Read also: Nigeria inflation remains high at 33.95% despite month-on-month slowdown
Inflation is fuelled by several factors in Nigeria, including excess liquidity, insecurity, naira devaluation, among others.
Muda Yusuf, chief executive of Center for the Promotion of Private Enterprise (CPPE), said the spiraling inflation dynamics should be elevated to the level of an economic emergency, deserving an urgent policy response at the highest level of government.
“The impact on citizens welfare is inestimable. The effect on SMEs is troubling. There is elevated social discontent, driven by increasing joblessness and hunger,” he said in a statement to BusinessDay.
Yusuf explained that the key drivers of inflation include: high and increased energy cost, worsening currency depreciation, escalating transportation cost, high import duty on manufacturing inputs, illiquidity in the forex market, bottlenecks in the logistics chain, security concerns, low productivity, and the Central Bank of Nigeria (CBN) financing of fiscal deficit.

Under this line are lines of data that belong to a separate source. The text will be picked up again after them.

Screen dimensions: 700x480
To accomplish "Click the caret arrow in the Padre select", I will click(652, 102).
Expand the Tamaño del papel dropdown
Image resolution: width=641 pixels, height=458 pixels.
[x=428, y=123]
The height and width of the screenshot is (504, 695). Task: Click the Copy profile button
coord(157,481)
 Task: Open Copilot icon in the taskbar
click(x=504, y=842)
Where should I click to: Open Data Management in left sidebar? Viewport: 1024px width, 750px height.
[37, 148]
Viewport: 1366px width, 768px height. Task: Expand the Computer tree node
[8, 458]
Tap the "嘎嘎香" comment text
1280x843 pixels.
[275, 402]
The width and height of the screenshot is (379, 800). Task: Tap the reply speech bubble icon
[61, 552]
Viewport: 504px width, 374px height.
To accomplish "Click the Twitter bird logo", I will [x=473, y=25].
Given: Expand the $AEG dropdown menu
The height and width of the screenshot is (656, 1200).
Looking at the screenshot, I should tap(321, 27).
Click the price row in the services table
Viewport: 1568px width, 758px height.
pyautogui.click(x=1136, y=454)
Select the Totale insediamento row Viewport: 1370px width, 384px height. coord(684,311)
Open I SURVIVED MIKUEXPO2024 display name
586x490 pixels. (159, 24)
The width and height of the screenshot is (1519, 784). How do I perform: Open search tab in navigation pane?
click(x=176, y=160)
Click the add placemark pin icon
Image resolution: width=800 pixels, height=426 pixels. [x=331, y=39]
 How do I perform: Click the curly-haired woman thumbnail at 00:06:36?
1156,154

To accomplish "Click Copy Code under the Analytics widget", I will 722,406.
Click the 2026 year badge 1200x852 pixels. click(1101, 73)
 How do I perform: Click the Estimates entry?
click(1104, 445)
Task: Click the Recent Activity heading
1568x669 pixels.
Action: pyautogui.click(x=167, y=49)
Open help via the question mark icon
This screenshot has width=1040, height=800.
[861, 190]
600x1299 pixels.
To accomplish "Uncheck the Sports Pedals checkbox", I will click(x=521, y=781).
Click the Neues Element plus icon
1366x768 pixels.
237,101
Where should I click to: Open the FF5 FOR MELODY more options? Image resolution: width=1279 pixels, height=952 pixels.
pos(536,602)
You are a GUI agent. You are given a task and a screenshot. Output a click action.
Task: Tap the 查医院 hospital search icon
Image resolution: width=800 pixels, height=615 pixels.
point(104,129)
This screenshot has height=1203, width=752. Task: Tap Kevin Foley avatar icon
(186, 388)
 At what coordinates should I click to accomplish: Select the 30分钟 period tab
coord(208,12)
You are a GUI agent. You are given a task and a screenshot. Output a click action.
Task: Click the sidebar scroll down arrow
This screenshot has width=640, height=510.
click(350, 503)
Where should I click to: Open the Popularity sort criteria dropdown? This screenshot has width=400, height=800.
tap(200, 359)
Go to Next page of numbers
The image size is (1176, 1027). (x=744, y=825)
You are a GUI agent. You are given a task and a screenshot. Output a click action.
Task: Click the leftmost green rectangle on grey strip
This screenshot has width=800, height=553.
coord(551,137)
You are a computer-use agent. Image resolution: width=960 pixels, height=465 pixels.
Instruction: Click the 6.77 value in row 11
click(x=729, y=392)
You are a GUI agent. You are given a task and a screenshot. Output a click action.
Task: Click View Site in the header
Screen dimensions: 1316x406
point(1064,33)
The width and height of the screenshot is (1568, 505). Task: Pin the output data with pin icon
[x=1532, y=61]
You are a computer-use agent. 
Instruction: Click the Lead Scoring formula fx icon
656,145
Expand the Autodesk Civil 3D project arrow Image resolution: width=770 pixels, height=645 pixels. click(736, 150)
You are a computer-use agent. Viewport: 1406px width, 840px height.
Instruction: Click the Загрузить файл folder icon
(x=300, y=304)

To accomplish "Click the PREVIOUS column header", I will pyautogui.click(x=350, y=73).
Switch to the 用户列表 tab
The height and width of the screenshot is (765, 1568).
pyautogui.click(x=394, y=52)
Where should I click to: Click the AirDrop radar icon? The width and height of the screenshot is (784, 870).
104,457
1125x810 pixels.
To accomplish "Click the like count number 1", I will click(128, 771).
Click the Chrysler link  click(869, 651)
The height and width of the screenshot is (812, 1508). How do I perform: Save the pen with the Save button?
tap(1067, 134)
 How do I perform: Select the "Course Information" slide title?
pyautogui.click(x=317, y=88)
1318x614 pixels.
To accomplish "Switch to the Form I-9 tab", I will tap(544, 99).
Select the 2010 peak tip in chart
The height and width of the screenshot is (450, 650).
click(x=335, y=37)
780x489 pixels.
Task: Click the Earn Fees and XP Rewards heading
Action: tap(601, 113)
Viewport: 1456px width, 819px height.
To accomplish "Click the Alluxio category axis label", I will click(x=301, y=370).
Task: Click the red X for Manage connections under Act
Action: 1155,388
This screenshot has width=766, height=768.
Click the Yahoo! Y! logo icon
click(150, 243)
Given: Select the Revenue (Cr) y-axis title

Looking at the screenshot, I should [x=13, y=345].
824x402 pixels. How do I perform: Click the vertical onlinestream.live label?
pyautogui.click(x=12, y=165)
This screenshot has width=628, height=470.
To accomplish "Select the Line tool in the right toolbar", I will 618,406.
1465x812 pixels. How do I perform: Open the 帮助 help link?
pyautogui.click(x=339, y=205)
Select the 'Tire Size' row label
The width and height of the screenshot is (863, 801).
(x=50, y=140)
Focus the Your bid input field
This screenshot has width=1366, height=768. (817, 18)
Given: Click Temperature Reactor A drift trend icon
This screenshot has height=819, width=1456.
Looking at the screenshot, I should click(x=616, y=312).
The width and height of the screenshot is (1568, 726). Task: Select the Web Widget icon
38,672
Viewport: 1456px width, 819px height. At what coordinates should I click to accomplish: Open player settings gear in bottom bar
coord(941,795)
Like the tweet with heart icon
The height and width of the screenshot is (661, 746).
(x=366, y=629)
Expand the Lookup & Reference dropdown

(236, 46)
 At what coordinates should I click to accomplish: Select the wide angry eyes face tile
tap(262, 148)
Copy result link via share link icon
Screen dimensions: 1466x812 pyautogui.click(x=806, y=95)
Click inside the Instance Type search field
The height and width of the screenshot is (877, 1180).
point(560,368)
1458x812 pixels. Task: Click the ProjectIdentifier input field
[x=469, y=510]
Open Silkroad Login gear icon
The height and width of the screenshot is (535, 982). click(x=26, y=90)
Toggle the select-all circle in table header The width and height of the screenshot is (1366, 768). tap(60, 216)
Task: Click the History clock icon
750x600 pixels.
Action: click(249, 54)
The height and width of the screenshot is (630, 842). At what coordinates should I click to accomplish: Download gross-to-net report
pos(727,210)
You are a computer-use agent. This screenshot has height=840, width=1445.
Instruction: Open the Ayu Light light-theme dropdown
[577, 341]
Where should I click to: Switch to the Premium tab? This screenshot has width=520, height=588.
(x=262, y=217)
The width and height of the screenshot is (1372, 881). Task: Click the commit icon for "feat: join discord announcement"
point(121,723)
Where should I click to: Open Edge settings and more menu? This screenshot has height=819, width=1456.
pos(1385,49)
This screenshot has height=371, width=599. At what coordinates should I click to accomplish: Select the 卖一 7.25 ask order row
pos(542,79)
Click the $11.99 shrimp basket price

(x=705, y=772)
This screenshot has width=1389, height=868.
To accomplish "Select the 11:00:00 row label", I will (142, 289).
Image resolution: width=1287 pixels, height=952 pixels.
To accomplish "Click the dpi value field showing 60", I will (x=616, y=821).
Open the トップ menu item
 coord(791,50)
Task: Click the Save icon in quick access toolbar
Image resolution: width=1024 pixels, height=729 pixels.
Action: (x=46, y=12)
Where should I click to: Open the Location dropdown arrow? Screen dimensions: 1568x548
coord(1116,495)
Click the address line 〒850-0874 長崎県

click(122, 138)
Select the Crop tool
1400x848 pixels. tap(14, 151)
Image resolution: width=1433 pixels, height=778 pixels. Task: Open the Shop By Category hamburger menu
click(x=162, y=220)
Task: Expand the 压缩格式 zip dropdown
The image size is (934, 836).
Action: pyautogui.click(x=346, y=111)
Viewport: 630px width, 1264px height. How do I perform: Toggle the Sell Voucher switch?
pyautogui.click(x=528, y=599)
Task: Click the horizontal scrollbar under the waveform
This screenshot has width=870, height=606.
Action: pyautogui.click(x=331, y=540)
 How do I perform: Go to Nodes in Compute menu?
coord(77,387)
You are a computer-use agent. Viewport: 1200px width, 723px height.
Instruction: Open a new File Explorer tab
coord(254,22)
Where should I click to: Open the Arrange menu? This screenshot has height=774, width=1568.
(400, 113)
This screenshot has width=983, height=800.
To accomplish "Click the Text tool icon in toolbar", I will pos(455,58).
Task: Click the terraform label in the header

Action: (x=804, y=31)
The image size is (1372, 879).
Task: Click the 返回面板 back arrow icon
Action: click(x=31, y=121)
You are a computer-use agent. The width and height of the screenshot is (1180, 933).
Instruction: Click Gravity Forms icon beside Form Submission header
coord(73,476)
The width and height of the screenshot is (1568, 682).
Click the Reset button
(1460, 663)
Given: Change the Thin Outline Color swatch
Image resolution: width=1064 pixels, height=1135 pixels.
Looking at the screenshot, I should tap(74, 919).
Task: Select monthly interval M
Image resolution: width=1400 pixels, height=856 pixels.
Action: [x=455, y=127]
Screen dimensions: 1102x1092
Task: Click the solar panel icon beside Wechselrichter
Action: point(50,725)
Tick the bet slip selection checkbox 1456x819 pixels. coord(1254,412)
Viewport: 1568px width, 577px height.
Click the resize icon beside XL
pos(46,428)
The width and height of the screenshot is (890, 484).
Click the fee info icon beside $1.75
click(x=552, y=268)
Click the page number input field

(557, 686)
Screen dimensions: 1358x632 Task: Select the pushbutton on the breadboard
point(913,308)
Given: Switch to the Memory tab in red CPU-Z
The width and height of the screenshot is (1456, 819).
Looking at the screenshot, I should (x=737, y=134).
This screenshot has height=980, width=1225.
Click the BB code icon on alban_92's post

“To tackle inflation, these key drivers would have to be addressed. All forms of taxes and levies on the importation of petroleum products should be suspended to give a respite on the spiking energy cost,” he recommended.
“There should also be deeper stakeholder engagements across sectors to develop an enduring strategy on the way forward,” he added.
Analysts at Comercio Partners Research noted in their recent research that high food inflation has shrunken Nigerians’ wallets.
“High inflation, particularly in food prices, has eroded purchasing power, negatively impacting consumer spending – a critical driver of economic growth,” the research-based organisation said.
Naira devaluation is also a major fuel to Nigeria’s inflation and economic crisis. Naira has lost more than 50 per cent of its value since May 2023 when there was change of government in Nigeria.
In October 2023, the World Bank ranked the naira as one of the worst-performing currencies in Africa. A weaker naira has translated into higher prices for goods in an import-driven economy.
“The naira has weakened by nearly 40 per cent against the US dollar since the mid-June devaluation… their inflationary effects in the near term can erode the purchasing power of households and weigh on economic activity,” the global lender said in October 2023.
A report entitled, ‘Talent Management, A New World Order: Shifting Paradigms’ by Phillips Consulting Limited disclosed that more Nigerians are having to cut down on non-essentials to adjust to rising costs.
Read also: World Bank to CBN: Interest rates hike not enough to tame inflation
Nigerians are spending less on luxury and making lifestyle changes, including cutting down on clothes, going out for meals, going out for coffee or drink, food shopping, and cutting down on subscriptions and memberships.
To combat surging headline inflation, the CBN has been hiking its monetary policy rate, which has stood at 26.25 per cent since May 2024 from 24.75 per cent in March.
However, the World Bank, in its ‘Global Economic Prospects’ report, noted that it is not a remedy to the current galloping inflation in Nigeria.
“There is a possibility that the tightening of monetary policy stops short of reining in inflation,” the report said.